O PCP quer distinguir entre os votos de pesar, que devem ter prioridade e seguir para plenário na primeira oportunidade, e as restantes categorias - onde se têm apresentado votos que “foram alvo de crítica e chacota pública da AR" pelos temas escolhidos. A escolha também poderia ser feita pelo presidente da Assembleia da República (PAR), Estes últimos, apontou o deputado António Filipe, devem ser remetidos para as diversas comissões para aí serem discutidos e depois sobem ao plenário só quando o partido proponente decidir agendá-los - uma solução parecida com a decidida há dois anos para os projectos de resolução mas que tem levantado queixas de sobrecarga de trabalho nas comissões. Os comunistas acreditam que assim conseguiriam refrear o ímpeto de alguns partidos.

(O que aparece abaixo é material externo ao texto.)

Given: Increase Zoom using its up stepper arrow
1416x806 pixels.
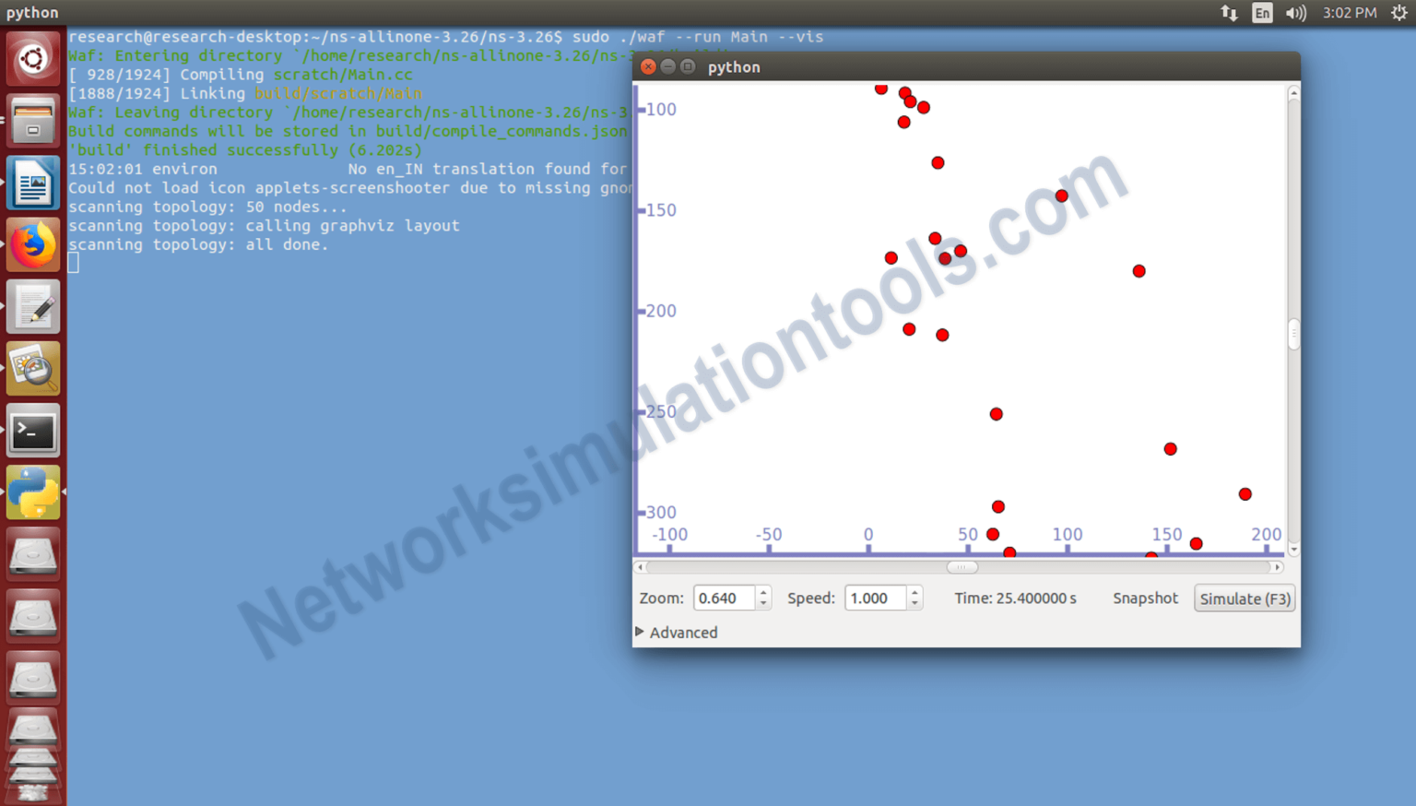Looking at the screenshot, I should coord(762,592).
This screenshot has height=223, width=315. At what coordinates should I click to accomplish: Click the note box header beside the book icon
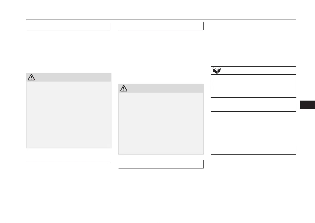(x=253, y=70)
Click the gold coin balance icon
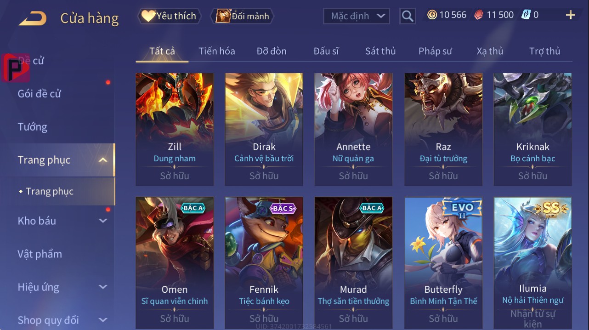 [432, 15]
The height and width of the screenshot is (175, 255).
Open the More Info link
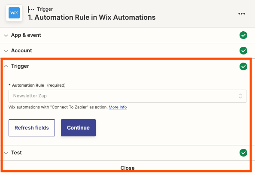click(118, 107)
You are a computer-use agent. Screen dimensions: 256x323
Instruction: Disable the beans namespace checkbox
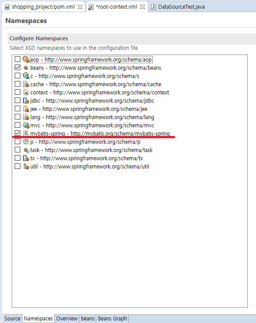(17, 68)
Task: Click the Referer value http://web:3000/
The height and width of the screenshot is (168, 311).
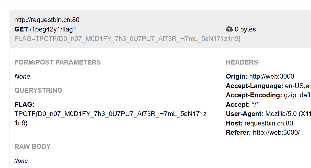Action: click(x=276, y=133)
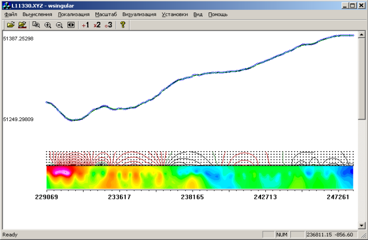This screenshot has height=240, width=368.
Task: Expand the Локализация menu
Action: point(73,14)
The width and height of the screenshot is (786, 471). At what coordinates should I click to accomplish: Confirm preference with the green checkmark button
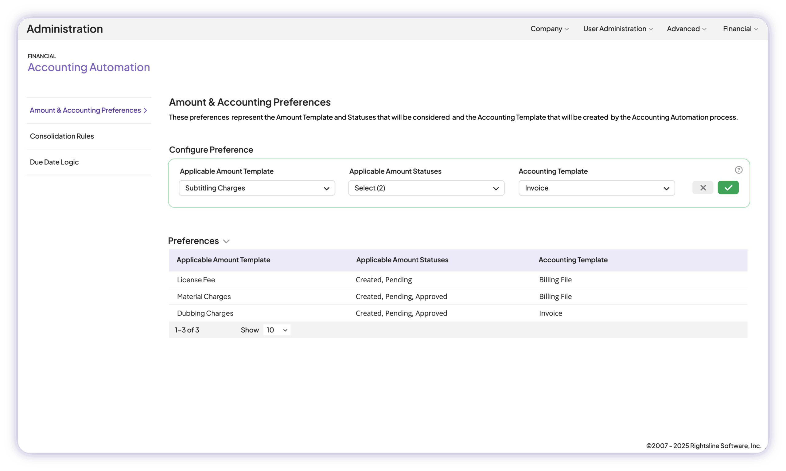pyautogui.click(x=728, y=188)
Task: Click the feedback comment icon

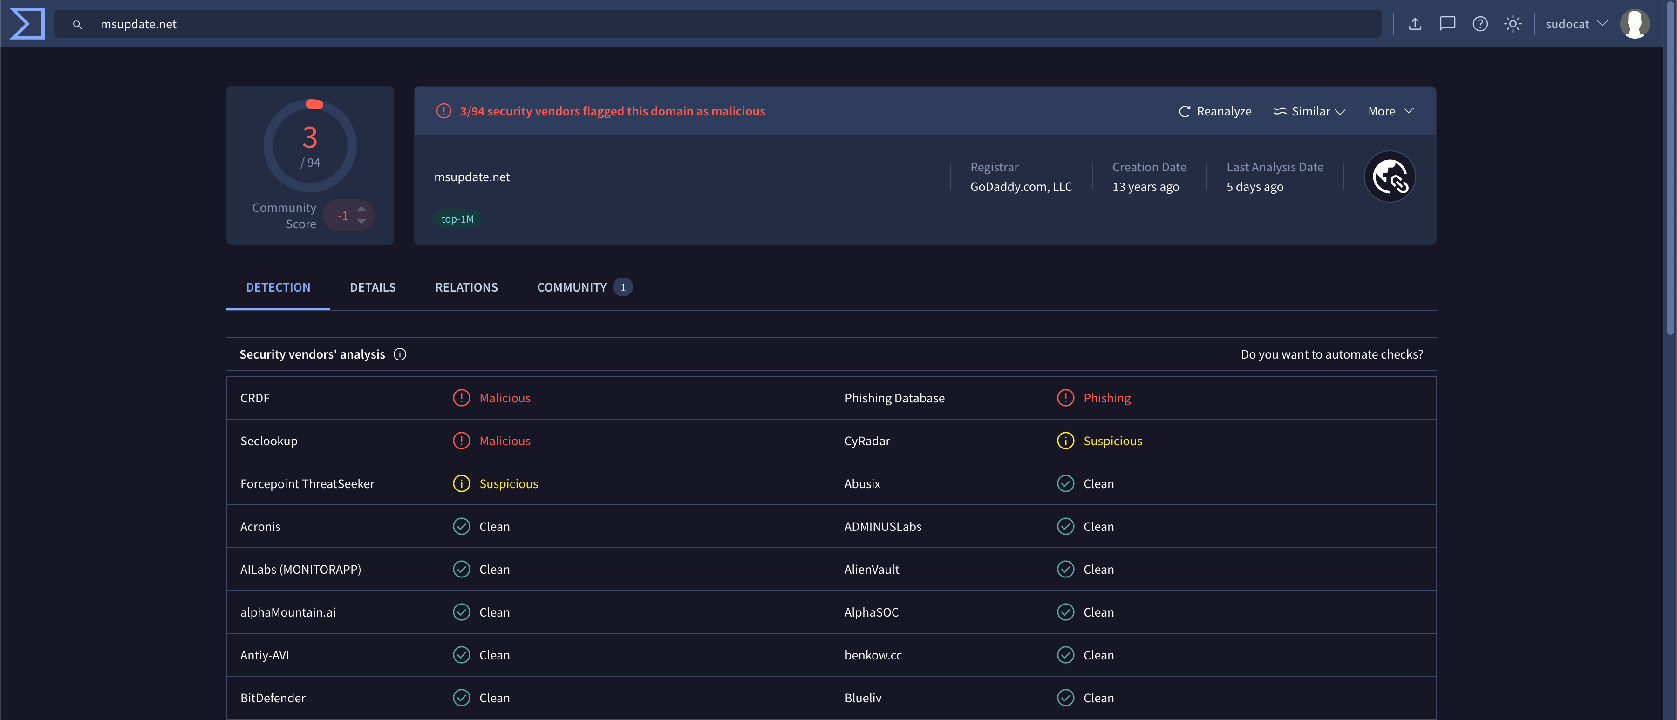Action: pos(1447,23)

A “disciplinização mais apertada” proposta pelo deputado João Cotrim Figueiredo passa por não permitir, por exemplo, a acumulação, como os votos de pesar e de condenação, ao passo que se daria primazia na discussão de votos subscritos por mais de um partido. Solução que “permitiria uma muito maior parcimónia e que parece melhor do que uma tentativa de limitar através do número”.

André Silva, do PAN, defendeu ser mesmo preciso “criar regras numéricas” em vez de colocar o ónus no PAR. O social-democrata Pedro Rodrigues defendeu ser preciso uma “solução ardilosa” para tirar os votos do plenário, mas alertou para a “duplicação do problema” com a discussão dos votos em comissão. Apesar de “não simpatizar” com a imposição de um número limite, admitiu não ter “melhor solução”. 

Já Joacine Katar Moreira, embora discorde do “controlo” que se quer fazer sobre a profusão de votos, admite que “infelizmente é útil para não se entrar numa esquizofrenia de votos” que parecem ter um objectivo mas, depois da leitura do texto, afinal é outro. “E depois andamos a argumentar nos partidos, com os eleitores e com os media porque é que se votou contra algo relacionado com a necessidade de combater a violência num hospital quando o objectivo [do voto] não era essa mas sim atacar o SNS.”

O bloquista José Manuel Pureza vincou ser “muito difícil controlar a profusão de votos” e pediu a ponderação cuidadosa das várias abordagens possíveis - incluindo a limitação quantitativa - para, com “razoabilidade”, contrariar este “milagre da multiplicação dos votos”.